Christian Staudt Christian Staudt - 2 months ago 30
Python Question

pandas: error on DataFrame.unstack

I wrote the following function to convert several columns of a dataframe into numeric values:

def factorizeMany(data, columns):
""" Factorize a bunch of columns in a data frame"""
data[columns] = data[columns].stack().rank(method='dense').unstack()
return data


Calling it like this

trainDataPre = factorizeMany(trainDataMerged.fillna(0), columns=["char_{0}".format(i) for i in range(1,10)])


gives me an error.
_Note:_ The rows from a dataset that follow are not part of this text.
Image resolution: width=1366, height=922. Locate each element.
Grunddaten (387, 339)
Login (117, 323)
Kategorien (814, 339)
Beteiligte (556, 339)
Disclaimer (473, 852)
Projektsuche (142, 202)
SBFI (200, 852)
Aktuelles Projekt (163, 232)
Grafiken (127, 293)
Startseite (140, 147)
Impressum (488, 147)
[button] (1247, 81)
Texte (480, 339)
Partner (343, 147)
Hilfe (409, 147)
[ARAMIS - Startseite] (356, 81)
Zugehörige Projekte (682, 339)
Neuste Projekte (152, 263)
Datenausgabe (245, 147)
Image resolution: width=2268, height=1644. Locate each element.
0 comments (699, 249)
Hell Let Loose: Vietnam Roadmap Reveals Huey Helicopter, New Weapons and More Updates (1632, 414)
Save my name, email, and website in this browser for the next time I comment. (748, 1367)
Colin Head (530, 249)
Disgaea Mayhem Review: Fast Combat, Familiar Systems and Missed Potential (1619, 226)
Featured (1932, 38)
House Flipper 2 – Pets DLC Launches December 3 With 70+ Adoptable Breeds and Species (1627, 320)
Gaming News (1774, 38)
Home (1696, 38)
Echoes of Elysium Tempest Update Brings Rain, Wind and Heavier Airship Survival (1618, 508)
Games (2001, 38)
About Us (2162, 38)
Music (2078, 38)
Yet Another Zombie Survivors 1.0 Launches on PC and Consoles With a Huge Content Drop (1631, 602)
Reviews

I don't know where to look for the cause, possibly wrong input?

---------------------------------------------------------------------------
AttributeError Traceback (most recent call last)
<ipython-input-14-357f8a4b2ef8> in <module>()
1 #trainDataPre = trainDataMerged.drop(["people_id", "activity_id", "date"], axis=1)
2 #trainDataPre = trainDataMerged.fillna(0)
----> 3 trainDataPre = mininggear.factorizeMany(trainDataMerged.fillna(0), columns=["char_{0}".format(i) for i in range(1,10)])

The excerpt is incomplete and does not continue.